Uno shock per entrambi «La donna si sente incompleta » spiega Visigalli. «Ha vissuto la sua identità di figlia e poi di moglie, ma non può completarsi diventando a sua volta madre e nonna. L’uomo, invece, si sente meno virile . Alcune persone arrivano a essere apatiche nel lavoro o nella vita privata e si chiedono: “Perché devo darmi da fare se non avrò dei figli?”».
E anche l’intimità ne risente: «La sessualità programmata, e dunque finalizzata solo alla ricerca di un figlio nei giorni in cui si hanno più probabilità di concepimento, rende il sesso metodico , poco entusiasmante. E toglie gli aspetti ludici e romantici, ingredienti fondamentali per una sessualità gratificante. Nei casi più gravi si possono sviluppare disfunzioni sessuali , dal vaginismo ai disturbi dell’erezione: sono un modo per comunicare uno stato di disagio o punire inconsciamente il partner sterile».
Quale strada scegliere Quando il desiderio del concepimento viene disatteso, c’è bisogno di un tempo più o meno lungo per elaborare il proprio “lutto”. «È un passaggio inevitabile» spiega Stefania Vaccari. «Affrontare l’infertilità significa anche rivedere il progetto di famiglia che si era immaginato, perché la coppia si ritrova a domandarsi: “E ora cosa facciamo? Rinunciamo definitivamente ad avere dei figli oppure proseguiamo per altre vie?”».
Come trovare una nuova identità Se la coppia decide di non ricorrere alla riproduzione medicalmente assistita o all’adozione, i dubbi comuni che possono sorgere sono: «Sopravviveremo senza un figlio? Ci basteremo l’un l’altra?». «Sono domande normali» spiega l’esperta. «E affinché la risposta sia positiva i partner devono ripensarsi al di là del proprio ruolo di madre o di padre, continuando a nutrire ogni giorno la loro identità di coppia . Solo così il fallimento genitoriale non si trasformerà in un fallimento della vita a due».
Affrontare il proprio dolore «Riconoscere e accettare di avere un problema di concepimento è il primo passo per evitare di rimanere imprigionati in una sofferenza che può compromettere il legame di coppia» dice la sessuologa. «La soluzione, quindi, è parlare liberamente della proprio sofferenza (o, se è difficile farlo, affidarsi a un esperto). Condividere gli stati d’animo permette di mettersi nei panni dell’altro e capire cosa sta provando: spesso si scopre che dietro la rabbia di uno o di entrambi c’è la paura di mostrarsi indifesi e spaventati».
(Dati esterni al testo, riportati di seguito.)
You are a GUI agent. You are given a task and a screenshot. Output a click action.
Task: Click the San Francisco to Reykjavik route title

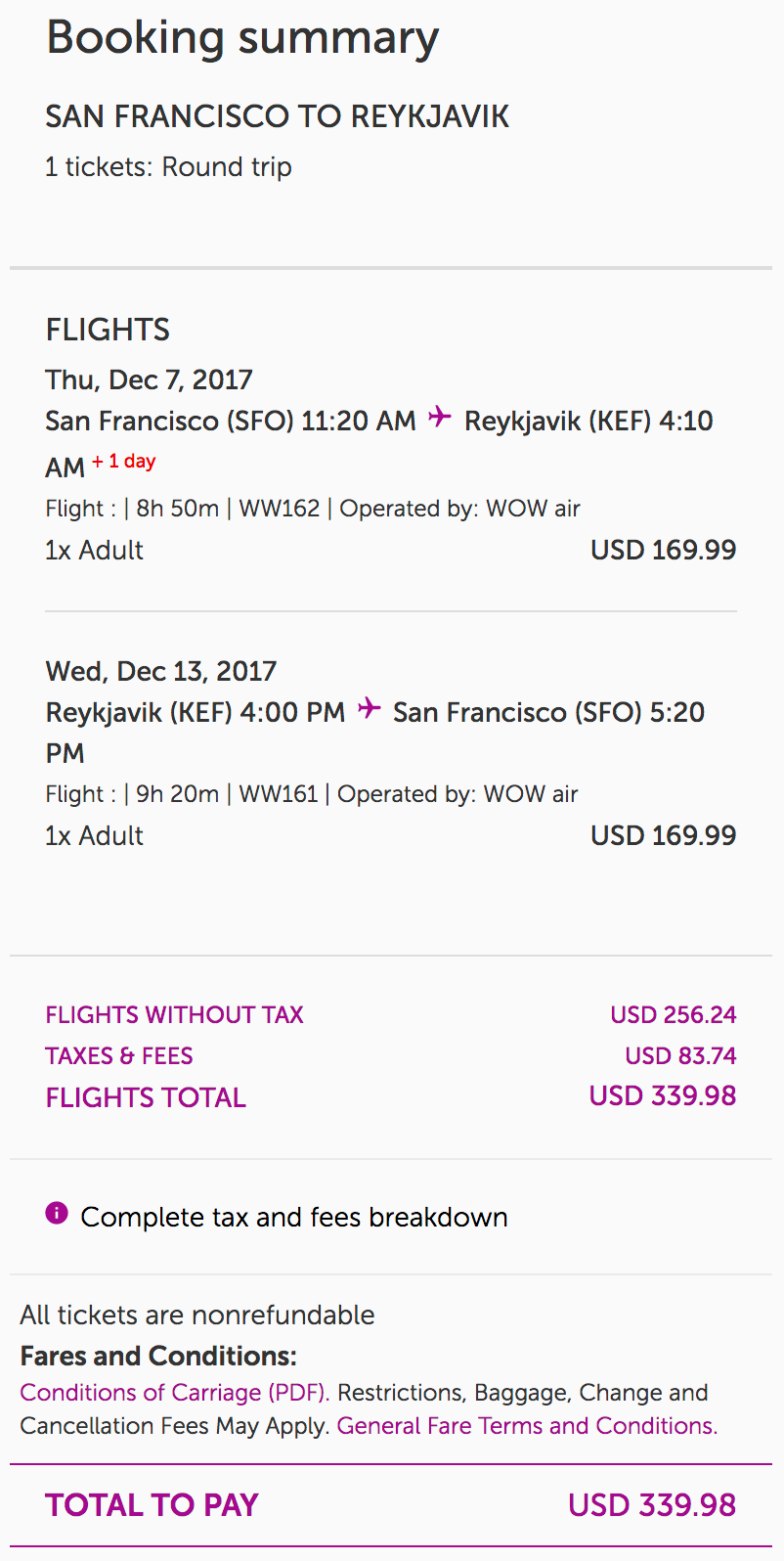point(277,116)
Cercare altri modi per essere fertili «Per un certo periodo molte coppie faticano a frequentare la solita compagnia di amici con figli. È importante capire quello che è funzionale per sé: se andare al battesimo di un neonato comporta una grande sofferenza, non bisogna costringersi. Si può evitare per il tempo necessario all’accettazione della propria infertilità» suggerisce Visigalli. «Piuttosto si possono investire energie in altro, impegnandosi in un proprio progetto di realizzazione nella vita sociale , come un’attività di volontariato o un viaggio da fare insieme».